In 2013, UTSA significantly increased its requirements for guaranteed admission. Under the new standards, students may be automatically accepted only if they graduated in the top 25 percent of their class or have an SAT of 1100 or ACT of 24 — up from 960 and 20 respectively.
Additionally, only 60 percent of the applicant pool was accepted — the lowest of all sister schools in the UT system. Tuition has also increased to $4,368.65 a semester, up from $3,946.00 in 2010.
As a result of the new standards, the 2013 freshman class is considered to be more intelligent, prepared and motivated than any other in the history of the university — 68 percent of them were in the top quarter of their high school class. To many of them, UTSA was their first choice.
By proposing a tuition increase for part-time students and not full-time students, UTSA will be investing in the traditional college student, who is more likely to propel UTSA to Tier One status.
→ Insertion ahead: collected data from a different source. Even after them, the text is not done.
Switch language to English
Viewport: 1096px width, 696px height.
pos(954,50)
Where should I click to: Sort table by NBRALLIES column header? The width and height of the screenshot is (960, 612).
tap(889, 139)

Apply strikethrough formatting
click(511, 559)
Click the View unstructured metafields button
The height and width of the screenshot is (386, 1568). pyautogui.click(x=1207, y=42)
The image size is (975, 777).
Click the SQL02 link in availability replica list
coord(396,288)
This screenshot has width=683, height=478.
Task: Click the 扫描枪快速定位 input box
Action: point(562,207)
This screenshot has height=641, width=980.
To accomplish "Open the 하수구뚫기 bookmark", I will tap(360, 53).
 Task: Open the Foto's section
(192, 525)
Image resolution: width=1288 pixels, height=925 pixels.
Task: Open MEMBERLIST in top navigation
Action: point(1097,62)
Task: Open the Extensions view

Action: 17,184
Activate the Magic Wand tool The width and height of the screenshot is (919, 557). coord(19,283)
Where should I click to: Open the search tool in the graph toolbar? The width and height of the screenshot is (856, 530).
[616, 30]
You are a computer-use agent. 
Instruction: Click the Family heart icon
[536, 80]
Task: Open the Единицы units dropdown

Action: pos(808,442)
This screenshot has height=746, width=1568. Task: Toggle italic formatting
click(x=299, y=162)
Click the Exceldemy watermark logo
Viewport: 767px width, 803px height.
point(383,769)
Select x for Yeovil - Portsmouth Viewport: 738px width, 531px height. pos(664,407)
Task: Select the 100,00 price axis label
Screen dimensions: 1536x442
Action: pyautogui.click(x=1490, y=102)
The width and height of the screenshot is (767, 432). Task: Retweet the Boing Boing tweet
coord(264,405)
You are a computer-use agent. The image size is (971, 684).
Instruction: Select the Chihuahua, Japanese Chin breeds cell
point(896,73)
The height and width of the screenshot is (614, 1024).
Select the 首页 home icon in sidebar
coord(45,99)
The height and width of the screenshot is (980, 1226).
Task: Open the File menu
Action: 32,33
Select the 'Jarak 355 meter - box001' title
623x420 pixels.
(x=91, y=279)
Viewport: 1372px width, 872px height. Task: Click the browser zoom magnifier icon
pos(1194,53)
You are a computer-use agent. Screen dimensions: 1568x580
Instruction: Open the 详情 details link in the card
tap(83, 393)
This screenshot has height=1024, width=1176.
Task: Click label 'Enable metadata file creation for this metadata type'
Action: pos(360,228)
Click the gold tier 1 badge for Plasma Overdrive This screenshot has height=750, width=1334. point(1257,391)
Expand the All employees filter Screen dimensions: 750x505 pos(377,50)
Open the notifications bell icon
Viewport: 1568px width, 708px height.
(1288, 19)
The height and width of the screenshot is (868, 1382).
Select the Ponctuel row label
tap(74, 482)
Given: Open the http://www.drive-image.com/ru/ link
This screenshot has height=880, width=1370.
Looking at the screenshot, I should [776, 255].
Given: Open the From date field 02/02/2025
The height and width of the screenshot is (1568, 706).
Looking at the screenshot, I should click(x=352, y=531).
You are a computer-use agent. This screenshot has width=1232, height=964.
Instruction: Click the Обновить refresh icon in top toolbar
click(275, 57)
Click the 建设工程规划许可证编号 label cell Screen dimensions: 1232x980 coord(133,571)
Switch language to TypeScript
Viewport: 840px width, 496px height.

While still serving as the treasurer of the SGA, Garriot helped author a resolution encouraging the UT System to abolish the Coordinated Admission Program, a major contributor to UTSA’s low retention and graduation rates. However, he believed the decision to penalize part-time students will do more harm than good. “I don’t think minor savings on a per class basis will have a substantial effect on encouraging full-time students anyways. I do, however, think it will take a toll on the working students.”